*REQUIRED ACTION*: Below are the records. Retype exactly the lines between the lines holding "Screen dimensions: 595x361" and "Click the Chrome logo in DevTools title", inclusive.

[Collected data]
....................
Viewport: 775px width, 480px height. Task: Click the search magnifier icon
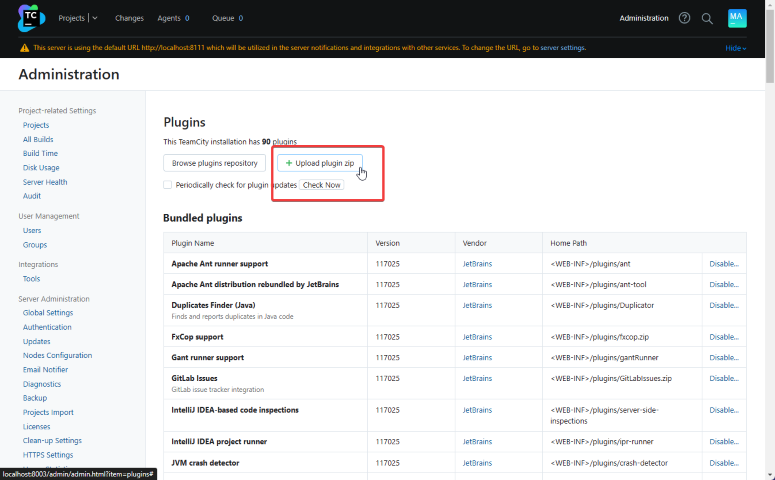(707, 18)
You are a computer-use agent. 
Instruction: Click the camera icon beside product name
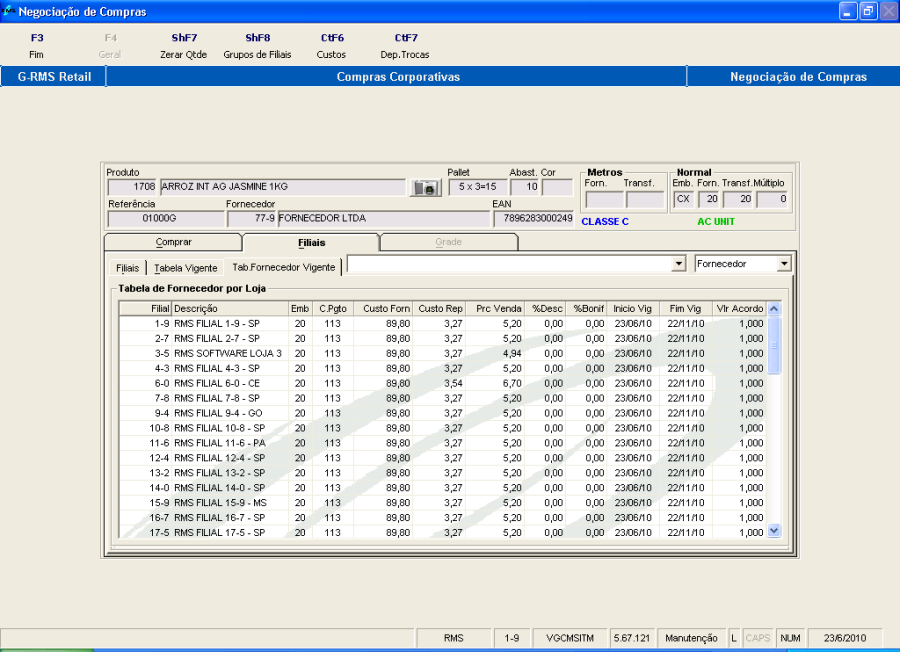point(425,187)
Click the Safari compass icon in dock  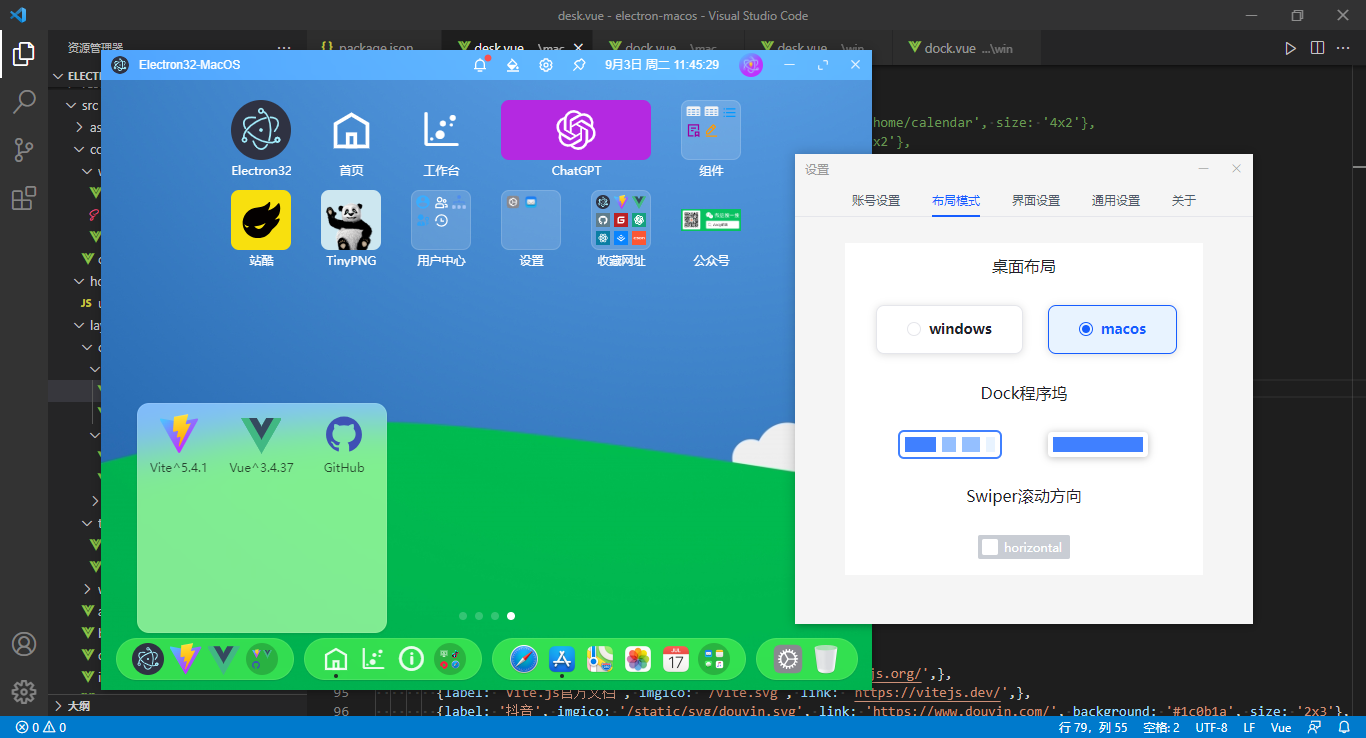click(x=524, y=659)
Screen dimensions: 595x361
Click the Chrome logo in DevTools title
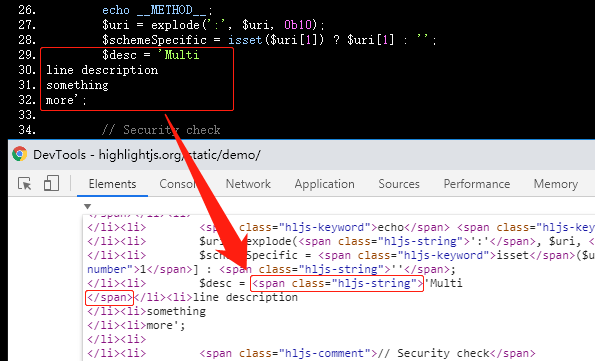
....................
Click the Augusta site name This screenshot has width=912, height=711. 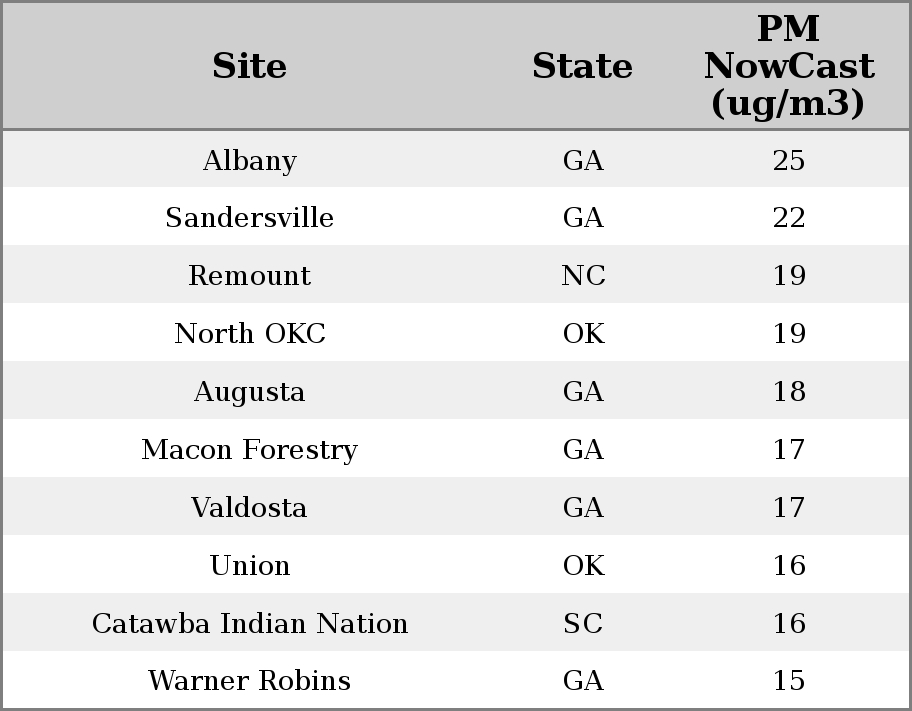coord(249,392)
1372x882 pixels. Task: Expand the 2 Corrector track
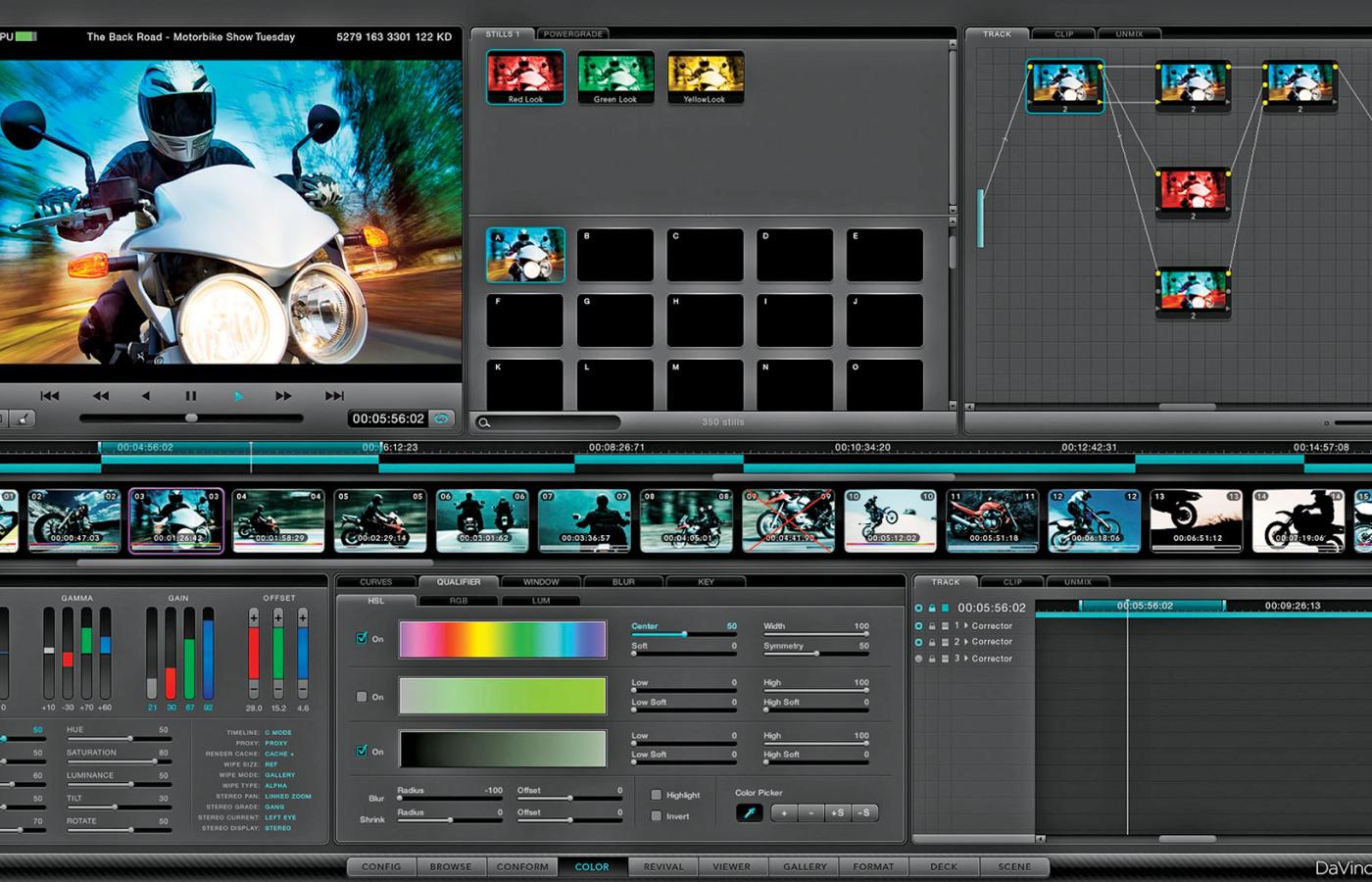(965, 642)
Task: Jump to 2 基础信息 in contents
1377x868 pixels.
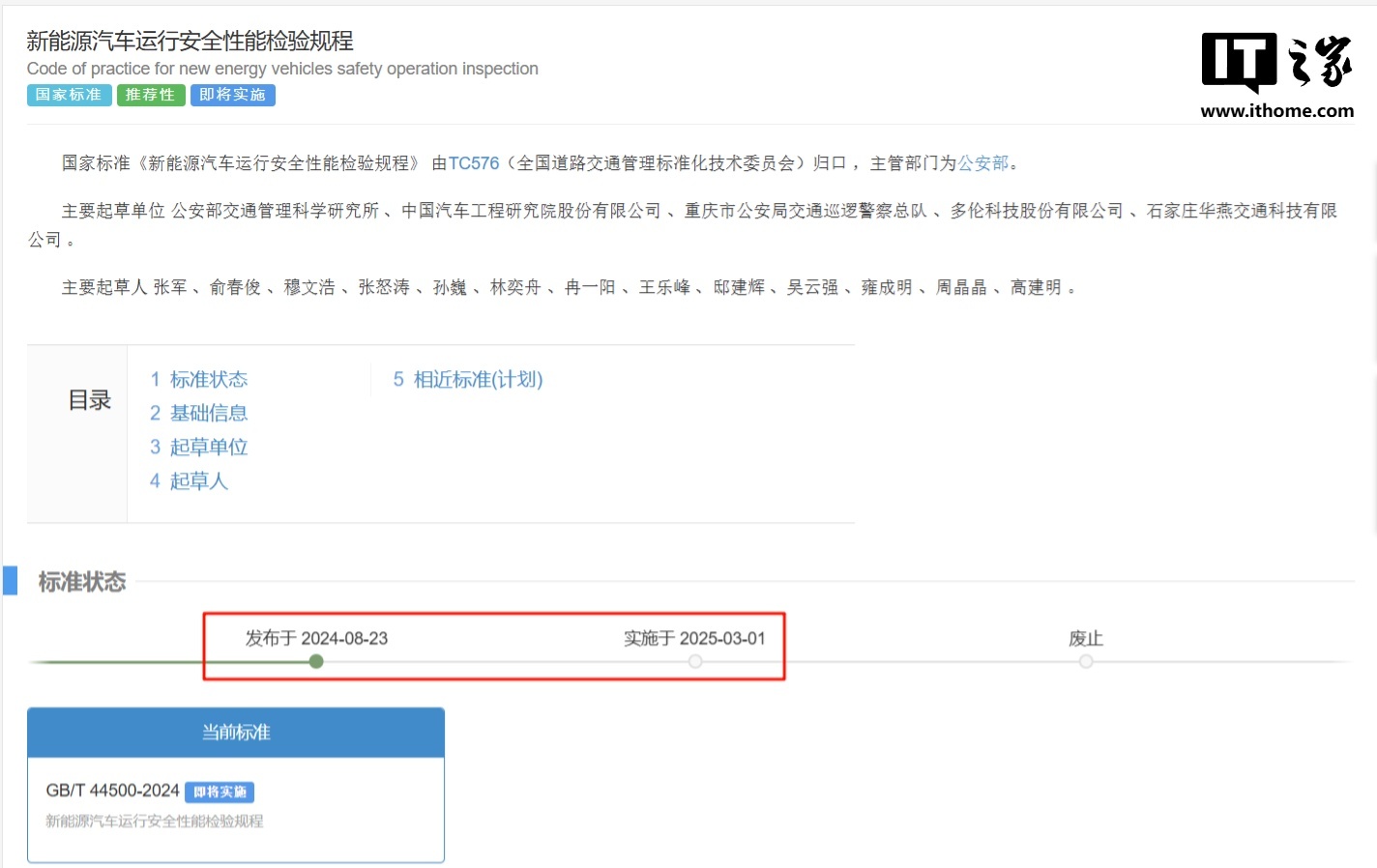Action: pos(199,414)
....................
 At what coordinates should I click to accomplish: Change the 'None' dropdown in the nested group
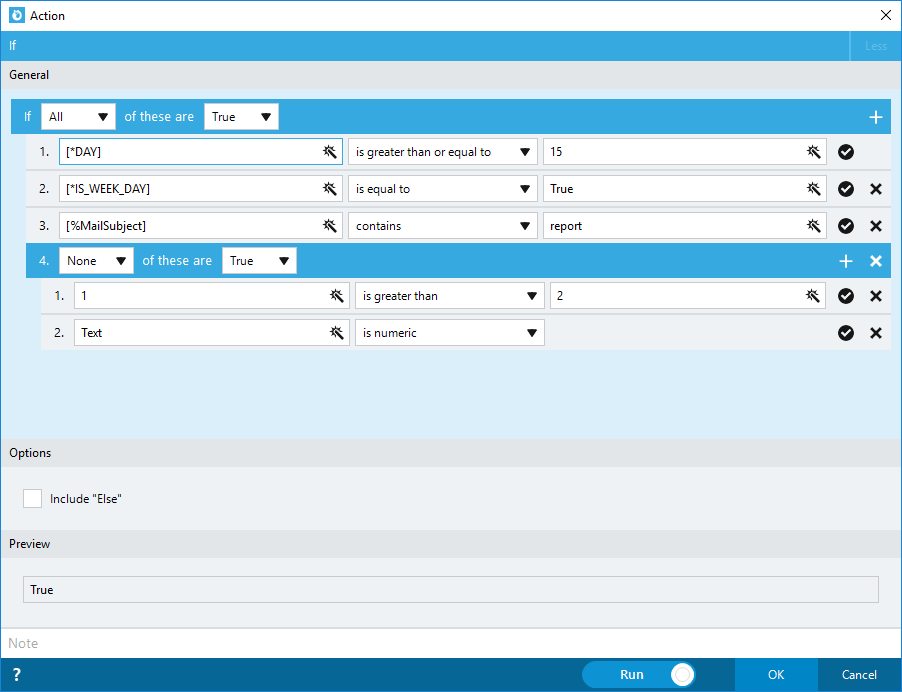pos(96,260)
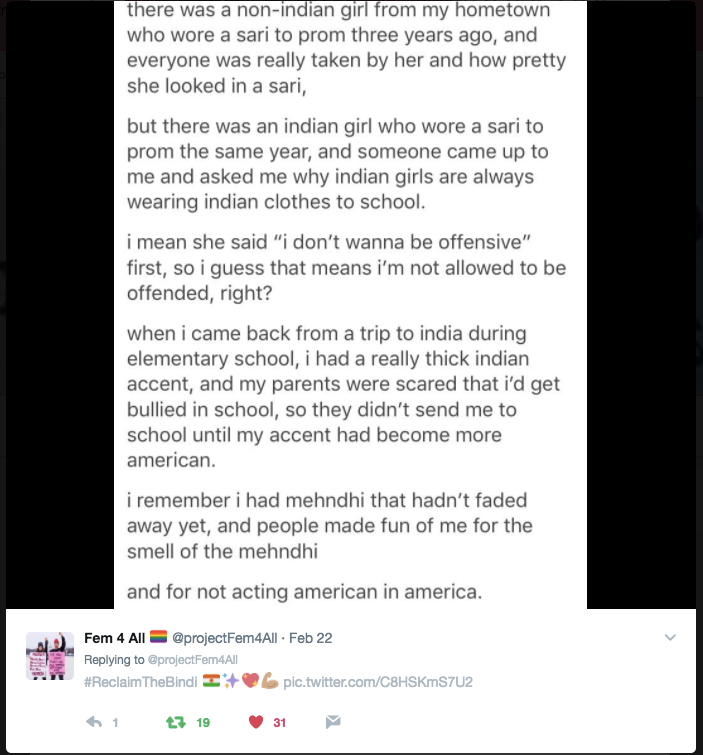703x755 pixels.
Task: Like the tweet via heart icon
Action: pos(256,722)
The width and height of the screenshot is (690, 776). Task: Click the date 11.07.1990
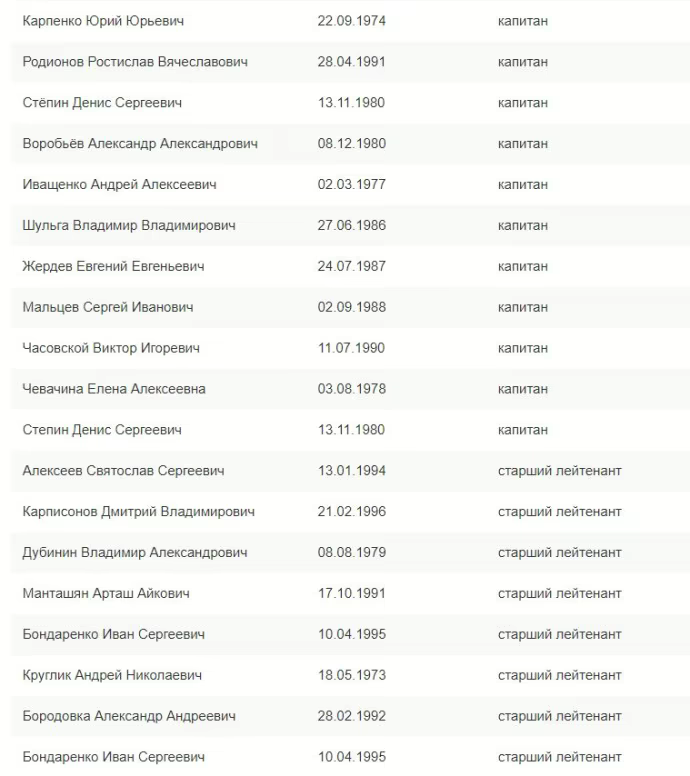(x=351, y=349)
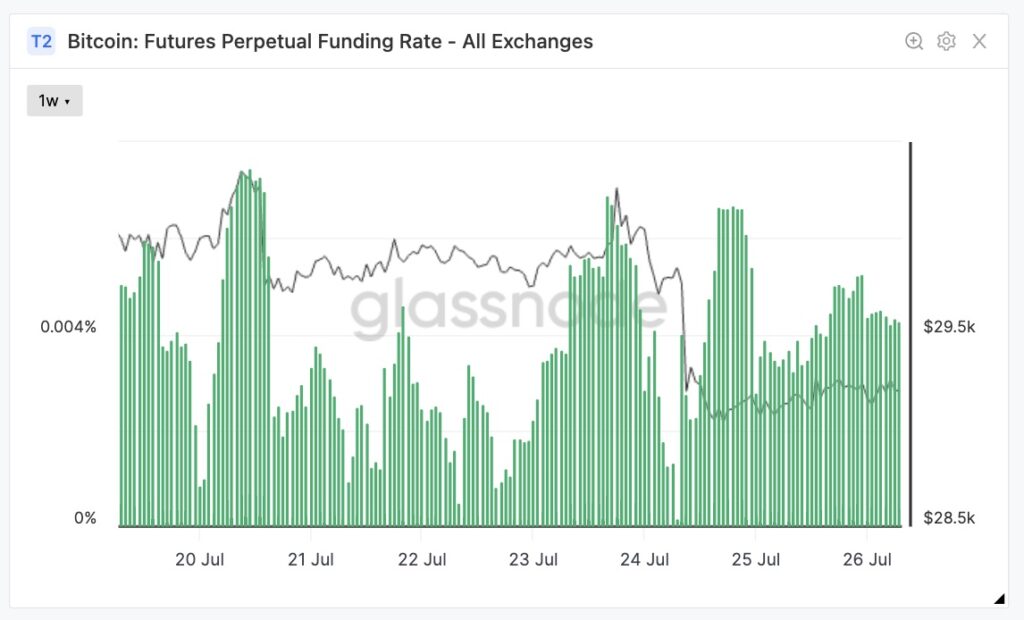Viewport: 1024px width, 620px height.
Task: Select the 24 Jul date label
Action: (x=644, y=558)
....................
*EXERCISE SOLUTION*:
Screen dimensions: 595x361
Click the Chrome logo in DevTools title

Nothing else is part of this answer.